Record extracts section start

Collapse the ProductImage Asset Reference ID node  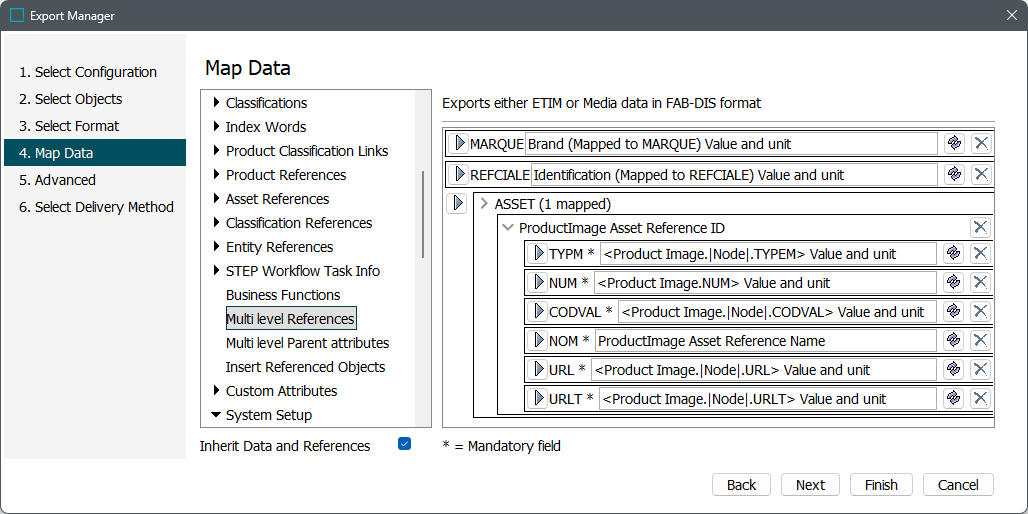coord(508,228)
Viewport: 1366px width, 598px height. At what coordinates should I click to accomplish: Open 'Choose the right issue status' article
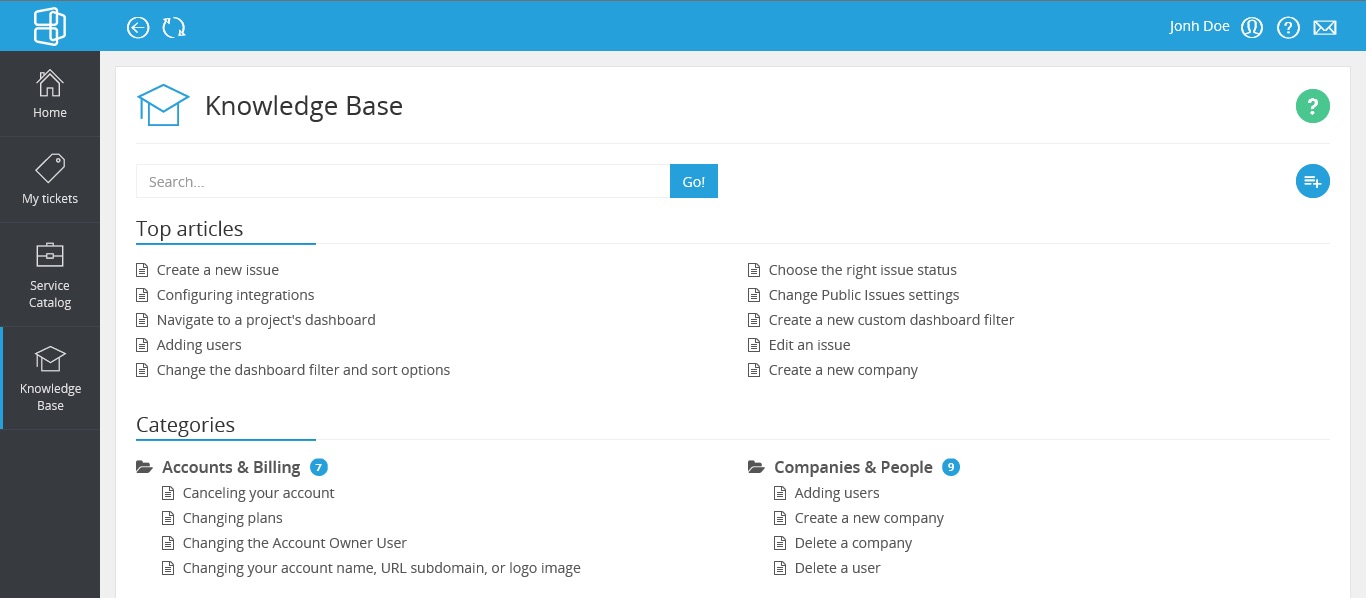[x=862, y=270]
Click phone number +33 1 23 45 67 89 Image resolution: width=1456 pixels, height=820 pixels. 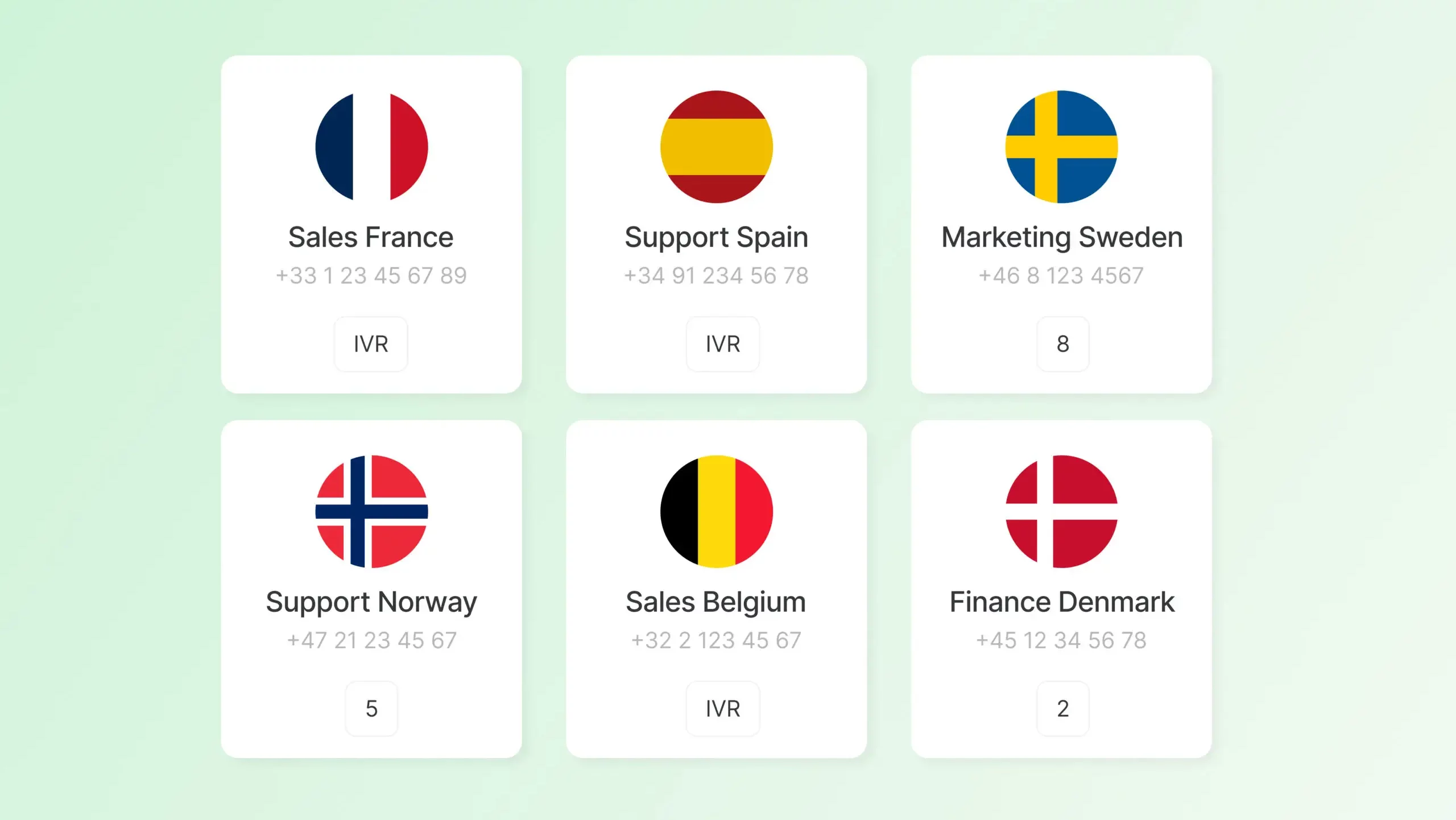tap(371, 276)
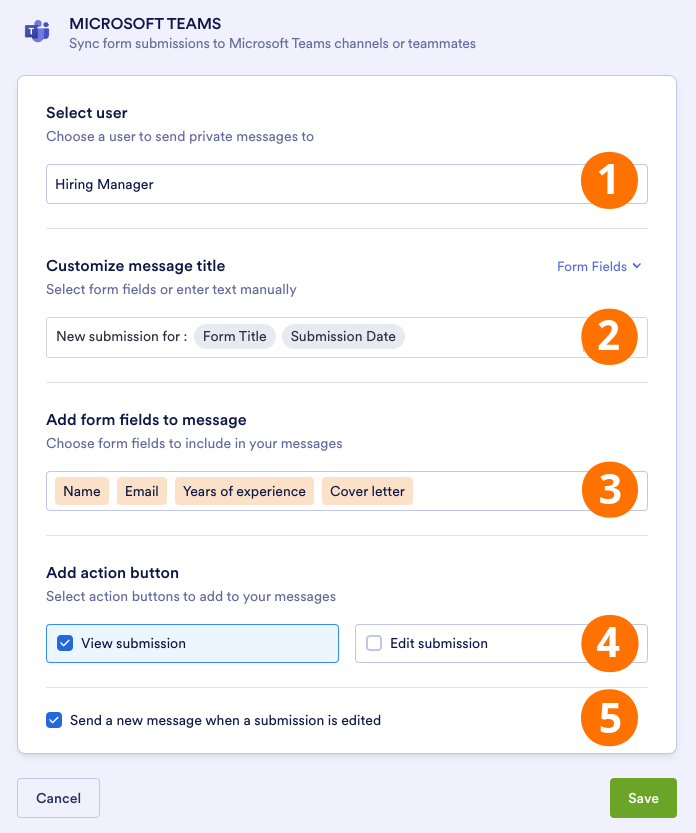Screen dimensions: 696x833
Task: Select the Email field tag
Action: click(142, 491)
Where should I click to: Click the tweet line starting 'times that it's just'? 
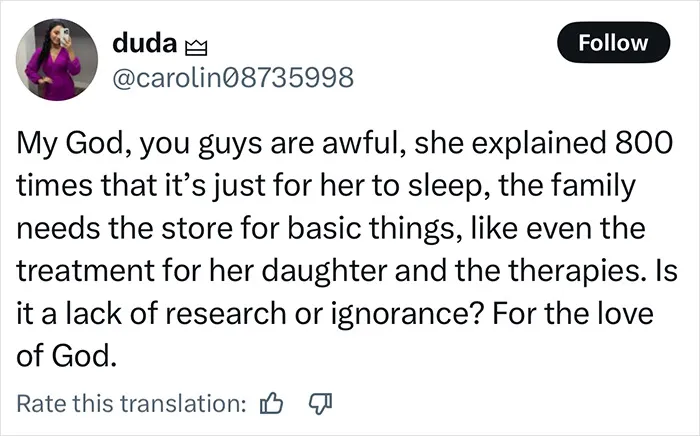326,187
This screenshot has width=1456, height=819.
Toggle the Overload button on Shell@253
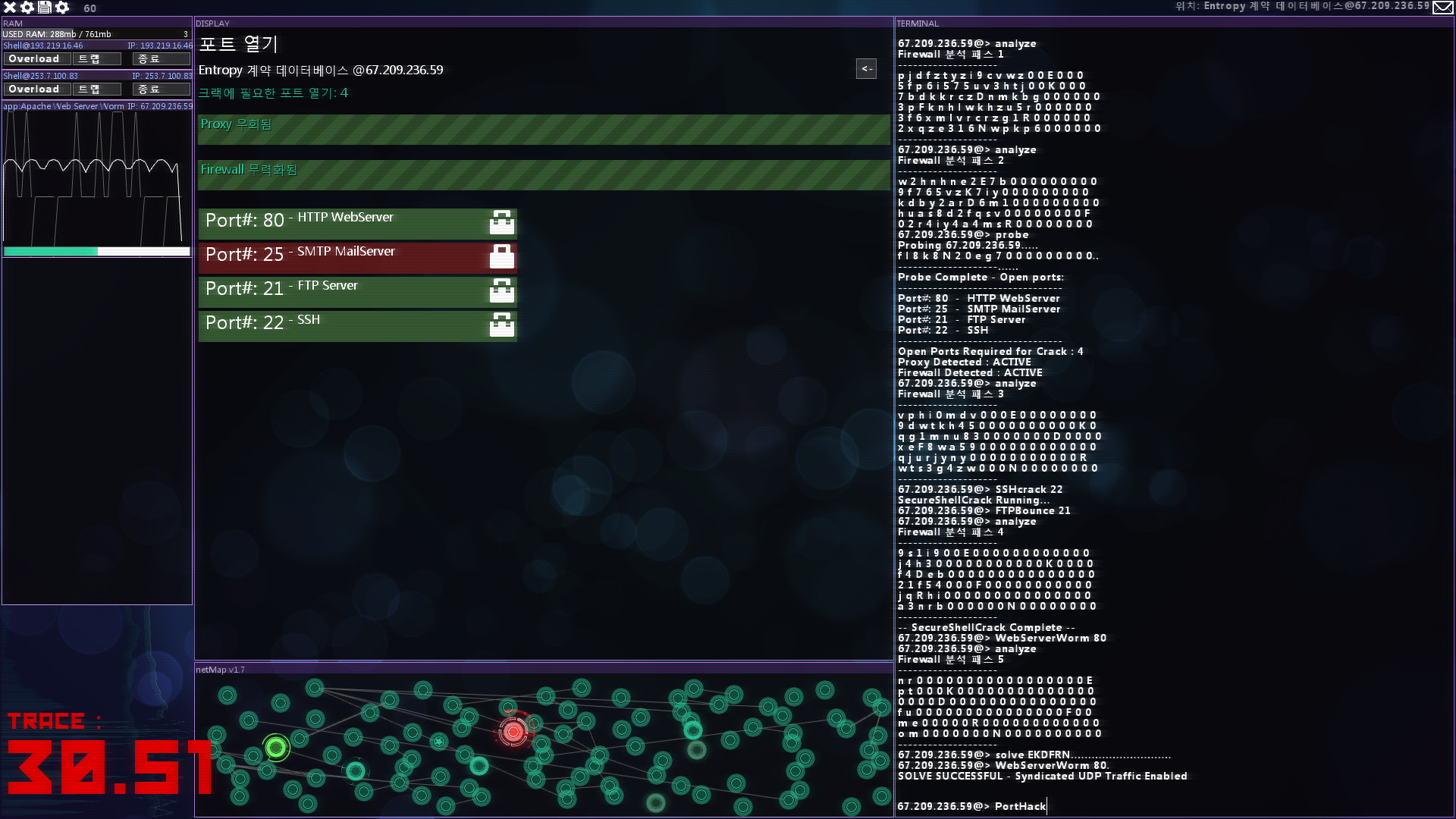point(33,89)
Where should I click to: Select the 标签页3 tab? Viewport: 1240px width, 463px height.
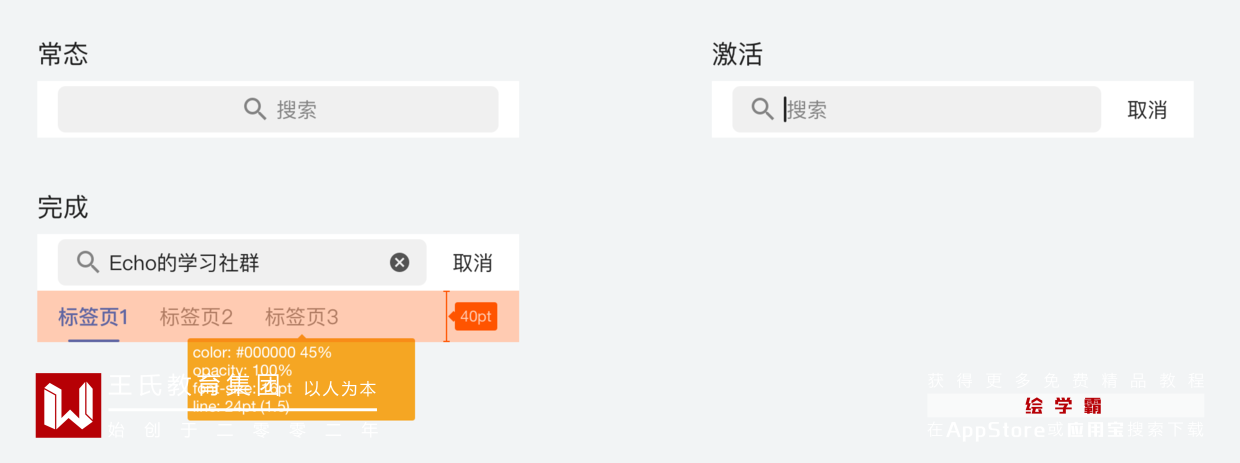point(301,317)
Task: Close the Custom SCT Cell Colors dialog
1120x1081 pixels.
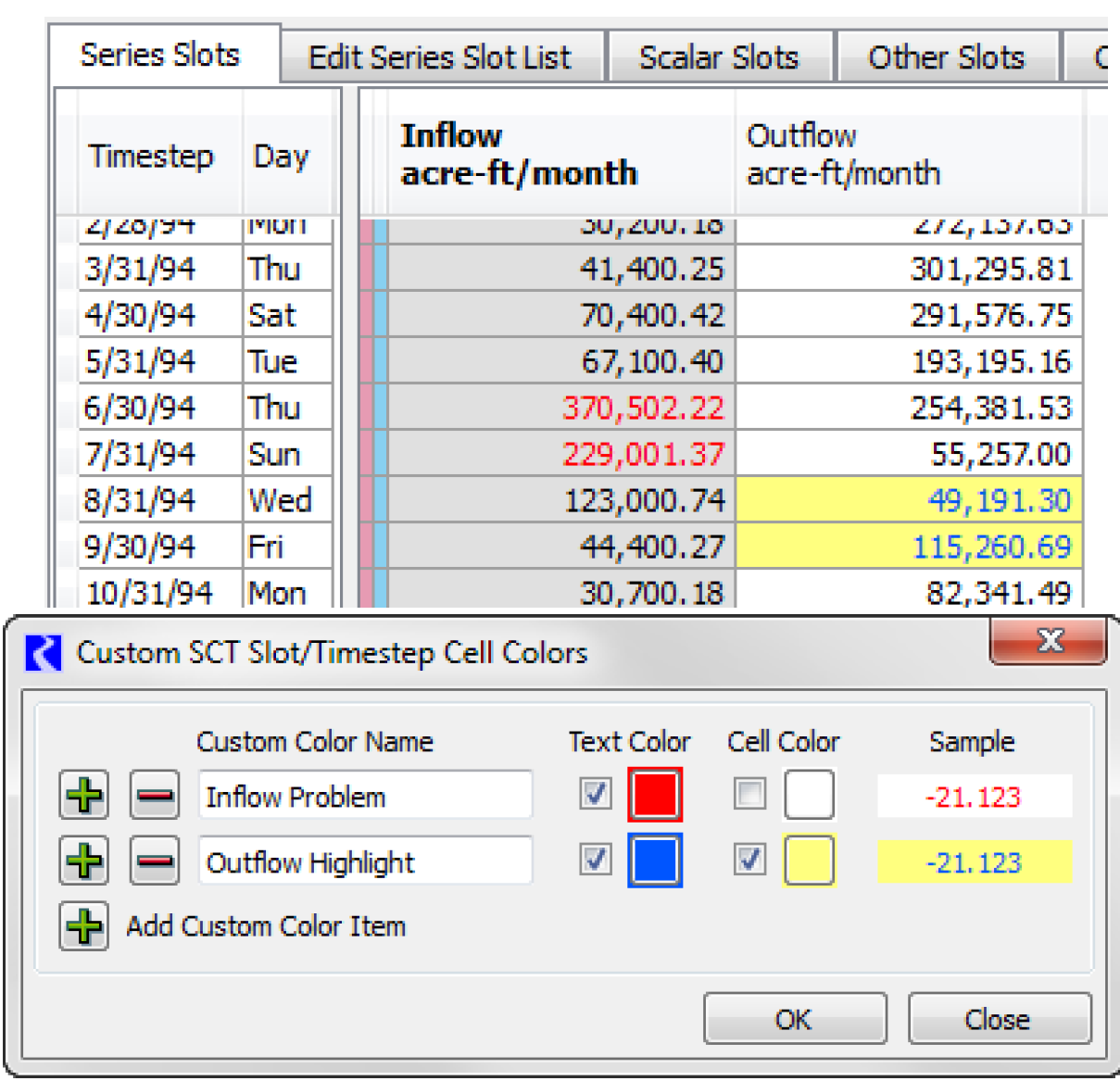Action: (1049, 641)
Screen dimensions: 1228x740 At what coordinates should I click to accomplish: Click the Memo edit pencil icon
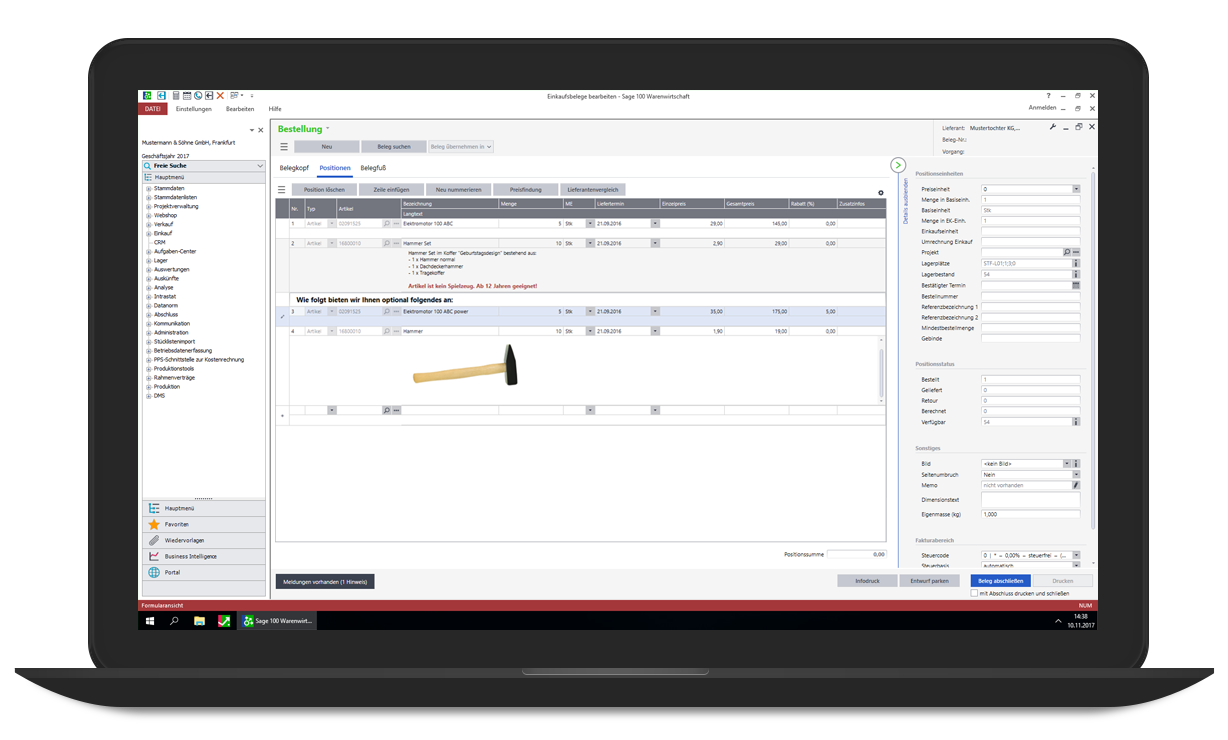[1076, 485]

Record extracts section end

- [Task goal]: Pictures stay out; reproduce exactly the lines from the one containing "This screenshot has width=1456, height=819." through the last line of the listing, both included.

- [Expected answer]:
This screenshot has width=1456, height=819.
Toggle the Overload button on Shell@253
point(33,89)
Where should I click to: Select the 标签页3 tab? Viewport: 1240px width, 463px height.
point(301,317)
Task: Close the Custom SCT Cell Colors dialog
1120x1081 pixels.
Action: (1049, 641)
Screen dimensions: 1228x740 At what coordinates should I click to accomplish: Click the Memo edit pencil icon
[1076, 485]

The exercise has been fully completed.